House. Night. Sharon cries as Kelly, clutching her pillow, gets ready to leave. Sharon says she hates this week because everyone is leaving.
Malibu. Street. Ozzy and BBF shuffle slowly across the eight lanes of traffic to get to a fire station. Ozzy is so law-abiding; it's very cute. People in a car yell at Ozzy. He waves back, and then almost falls down. Really, some day someone is going to get Ozzy Stephen King-ed by yelling to him when he's walking along the road. His balance ain't so good, people. Whoever does finally run Ozzy over: know that you will be hunted down and killed by the rest of America. Just know that.
Ozzy goes to a fireman and, by only saying three actual words and a string of mumbles, somehow conveys that he has a house on the beach and wants to know if he's allowed to build a fire. The fireman says he can dig a pit, but then, obviously trying to prolong his time on-camera, babbles about it not being a public recreation area so he's not sure. He then invites Ozzy to come into the firehouse to make sure what the code is. More firemen come out, and First Fireman explains that Ozzy wants to build the fire for Sharon, to get his wife out of the house. Aw, that's very sweet, but also, how the hell did Ozzy manage to convey all that to the fireman? BBF must have done it. Ozzy says that a fireman can come supervise it. He tries to make a joke, but just peters out in nervousness, when he says, "I don't want to set fire to the " The fireman rescues him, saying that Ozzy needs to build a pit in the sand and they can send someone over to show him.

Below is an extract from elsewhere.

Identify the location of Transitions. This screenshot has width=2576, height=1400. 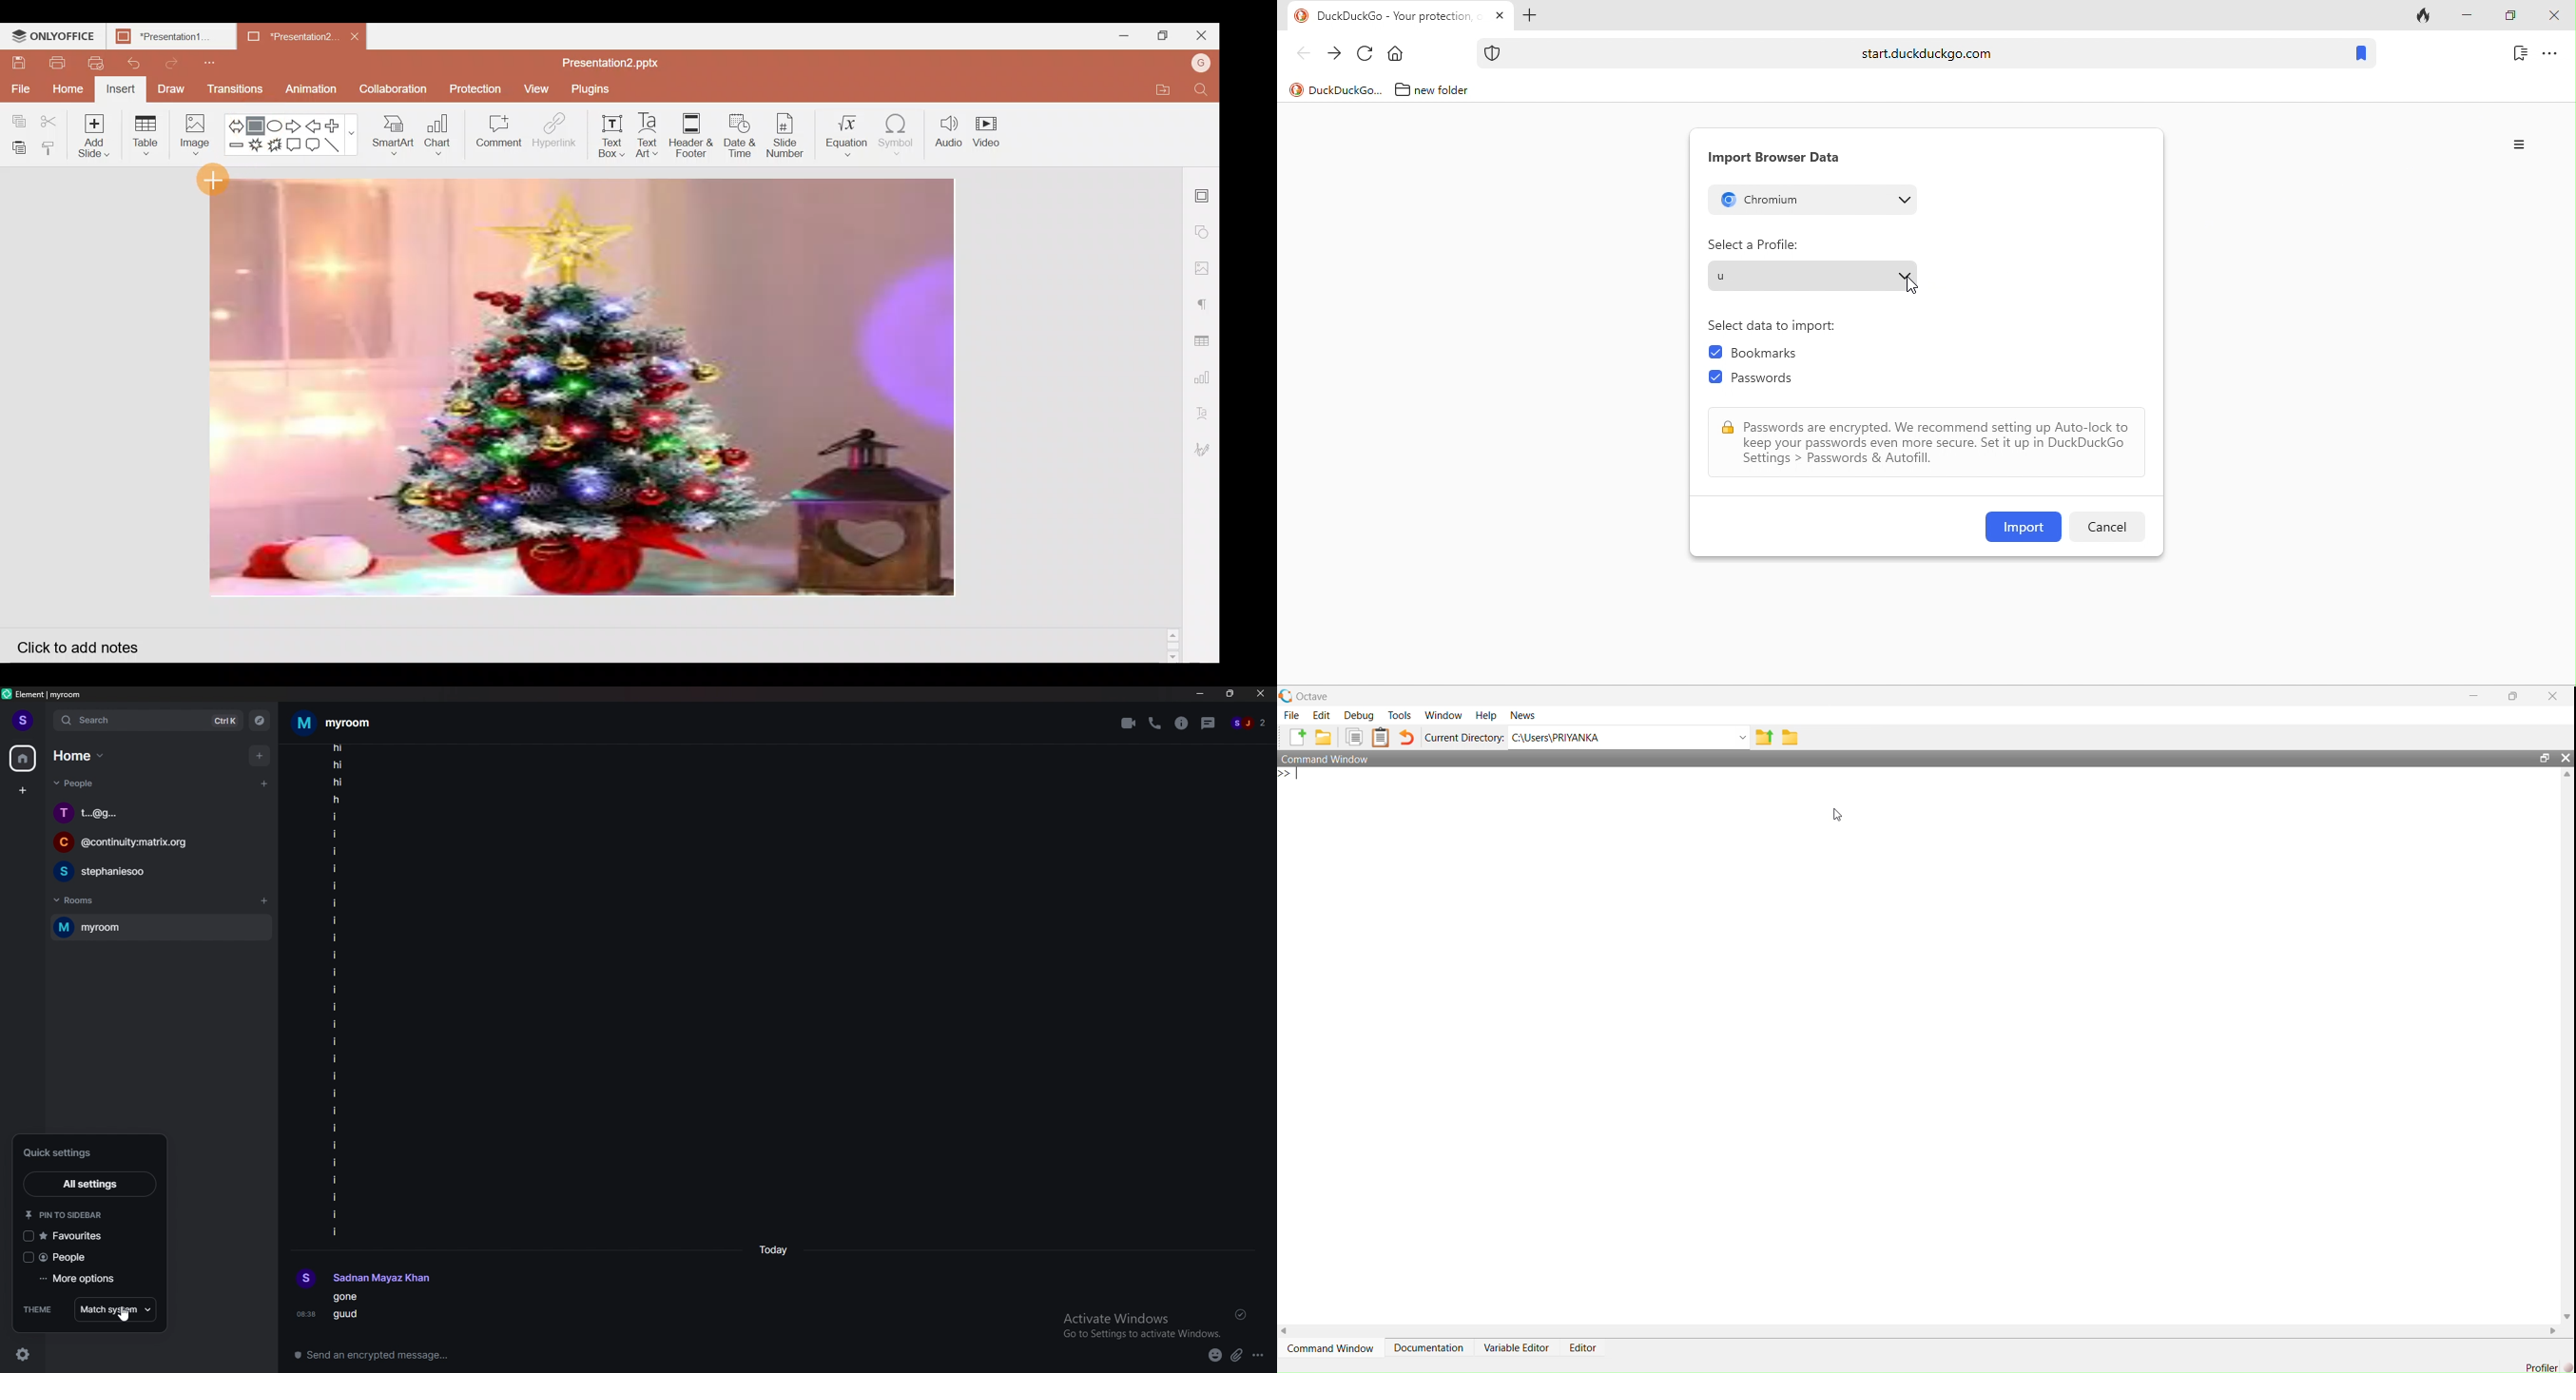
(234, 89).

Now inside, the Head Fireman, filling out the form, says they'll need Ozzy's address. Ozzy turns to the camera and asks, "Where do I live?" One fireman laughs. So do I.

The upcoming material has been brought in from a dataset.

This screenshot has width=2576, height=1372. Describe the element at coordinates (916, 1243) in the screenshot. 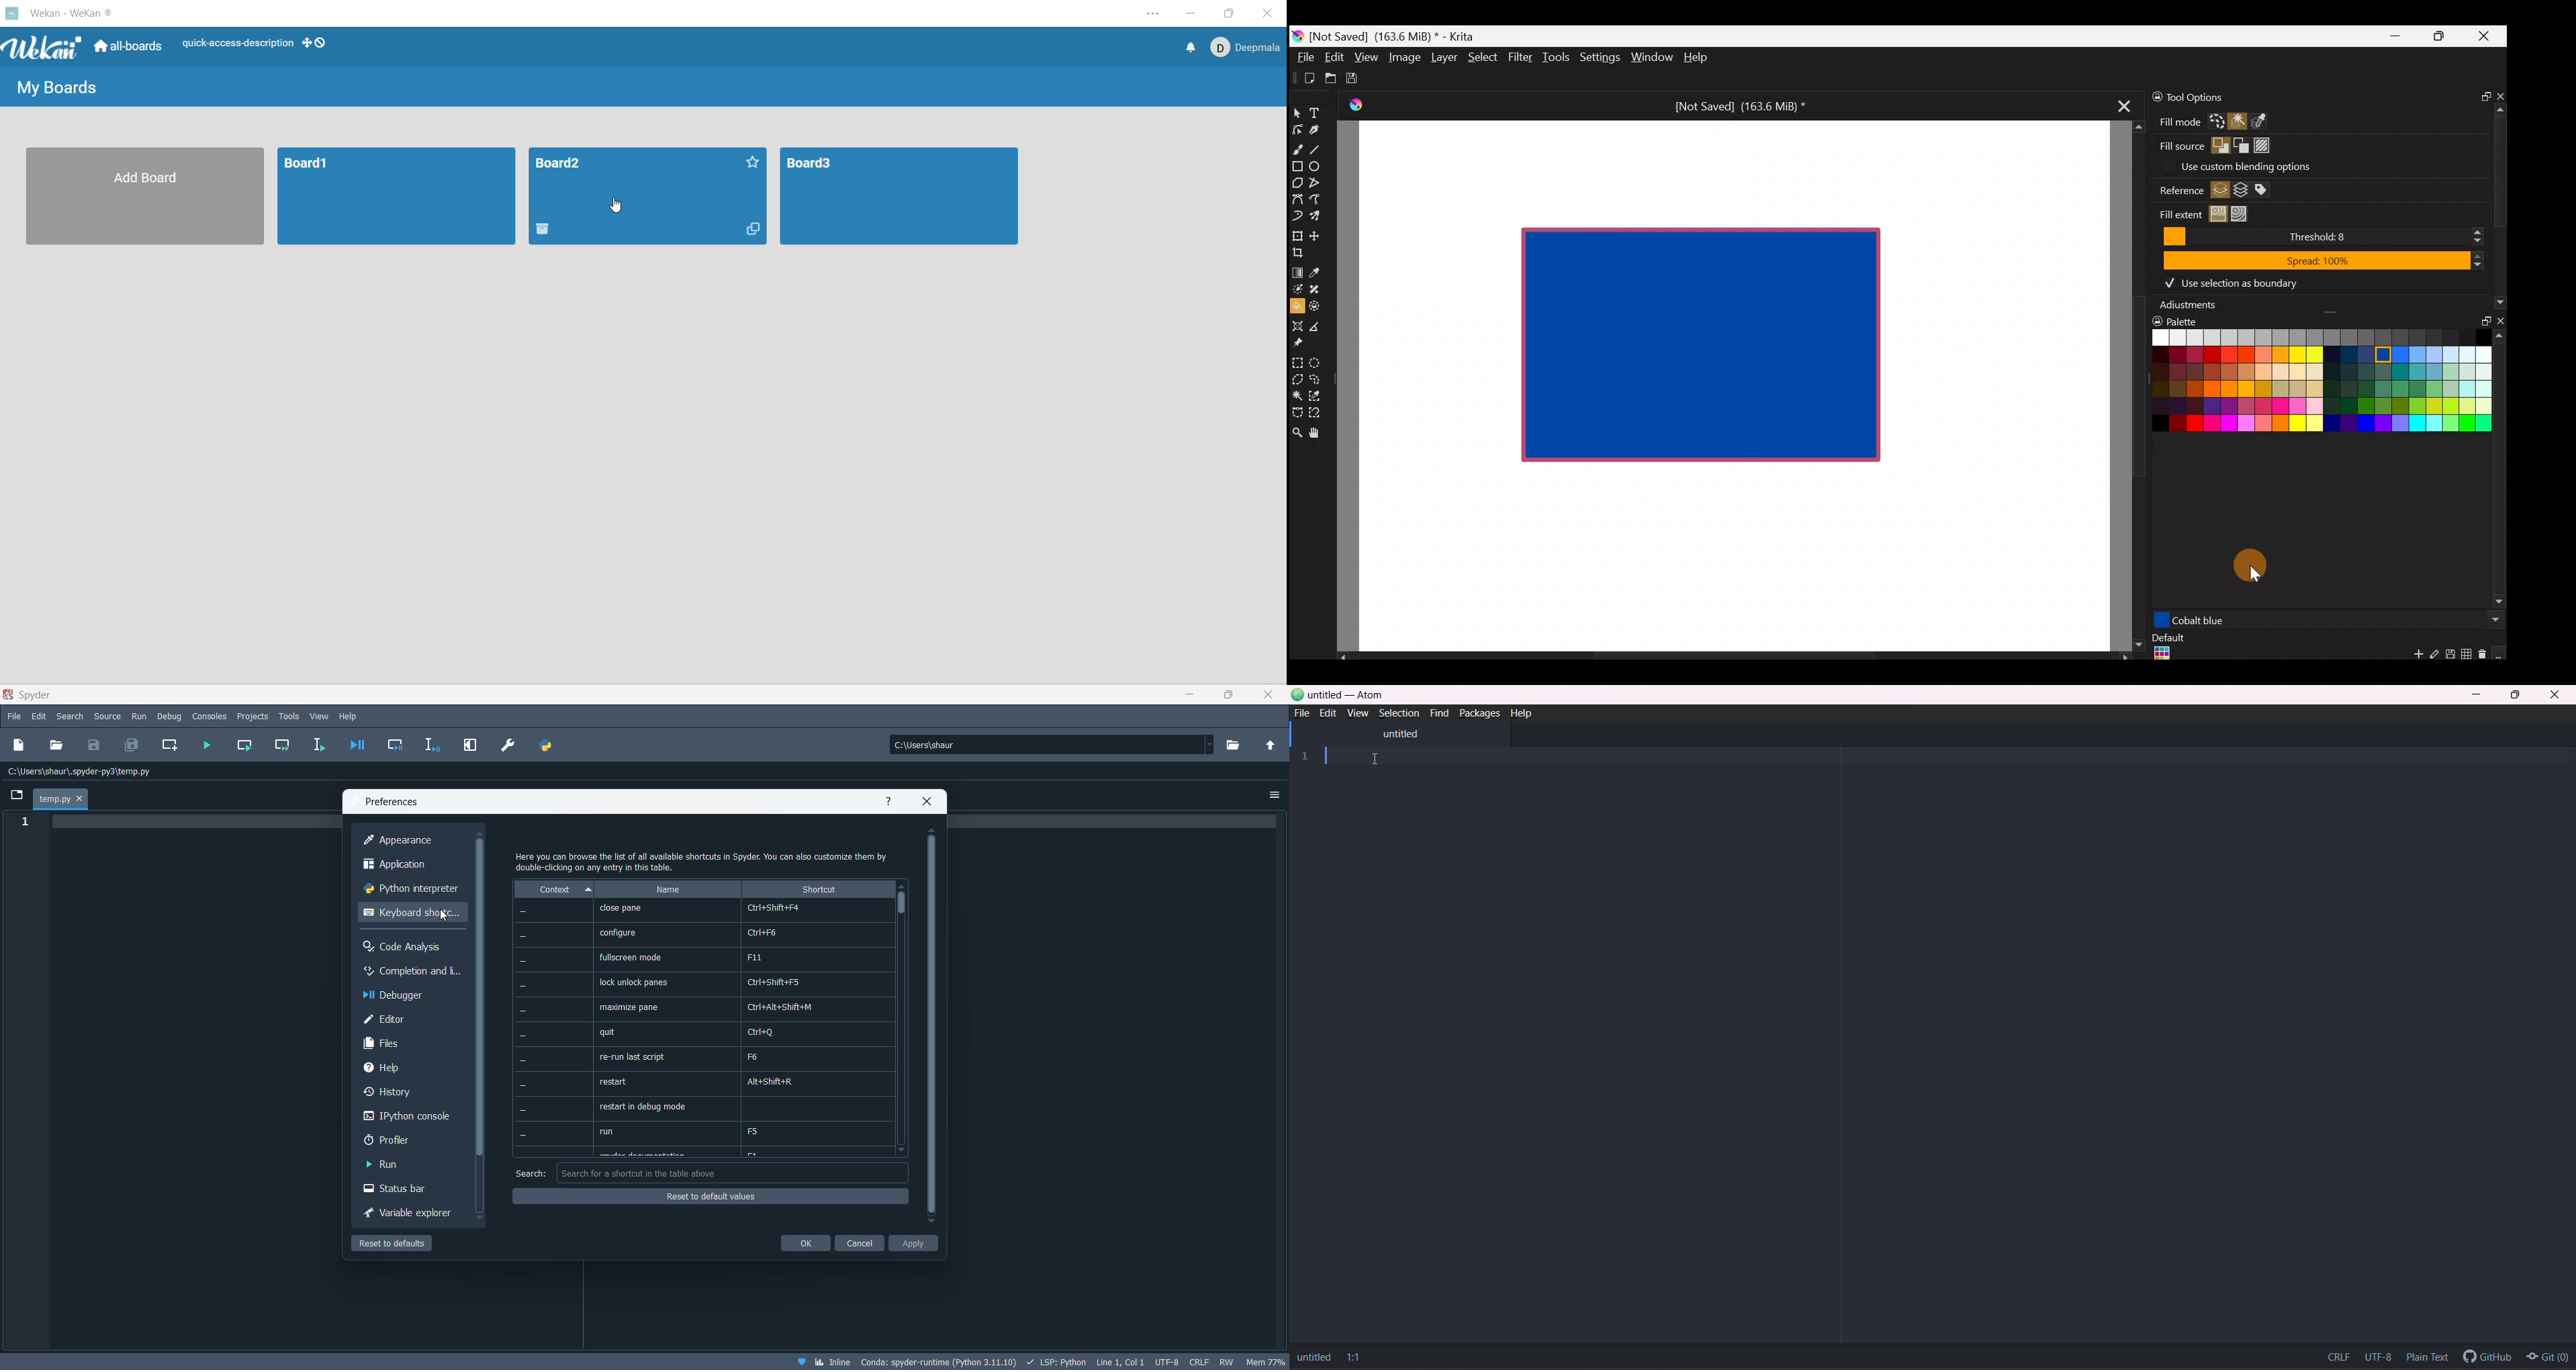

Okay, so now Sharon talks to Jack's Helper, a big bushy dude. Jack is going to North Carolina to do a spot on Dawson's Creek. That's so funny on so many levels, I'm not sure where to begin. Sharon sits the guy down and tells him that Jack needs to learn his script. (I guess Sharon will be taking fifteen percent of Jack's Creek money, like she takes fifteen percent of everything else the family earns.) Jack's Helper says that he only has five lines, and Sharon goes on that he needs to have those five lines down, and the dude mumbles that it'll be easy because it's only cursing. Sharon looks stunned as the dude says his first line is, "Do you know where I can get some drugs?" Sharon looks aghast and says that was going to be her second thing -- Sharon tells him to make sure Jack doesn't do any pot or drink, and that he is to go everywhere with Jack and physically take drinks out of his hand. Man, how odd is it that Sharon needs to hire a guy to make sure her son doesn't misbehave. What a life that kid has. It's almost as if no well, it's almost as if she has to hire friends for Jack, but that couldn't be. Sharon goes on that Jack has to be kind to everyone and thank them, and that if he gets "lippy," Jack's Helper should smack him. I guess Melinda is now Kelly's Bad Nanny and this dude is Jack's. (Big shock that Jack would prefer an older Boy Nanny. I imagine the surfers weren't available.) Jack comes in and says bye to Mom. Sharon doesn't want him to leave -- she doesn't like everyone leaving. She makes him promise to be a good boy, and then she kisses his hand and tells him to get out of there. "You just have some fun, and when you've had enough fun, come home," she says. Wow, words that I'm sure she's said to Ozzy thousand of times over the years. (Ladies, if you ever have wondered what's the one sentence your men want to hear you say. That's it. Well, that or "I brought home a girl for us." Either one.)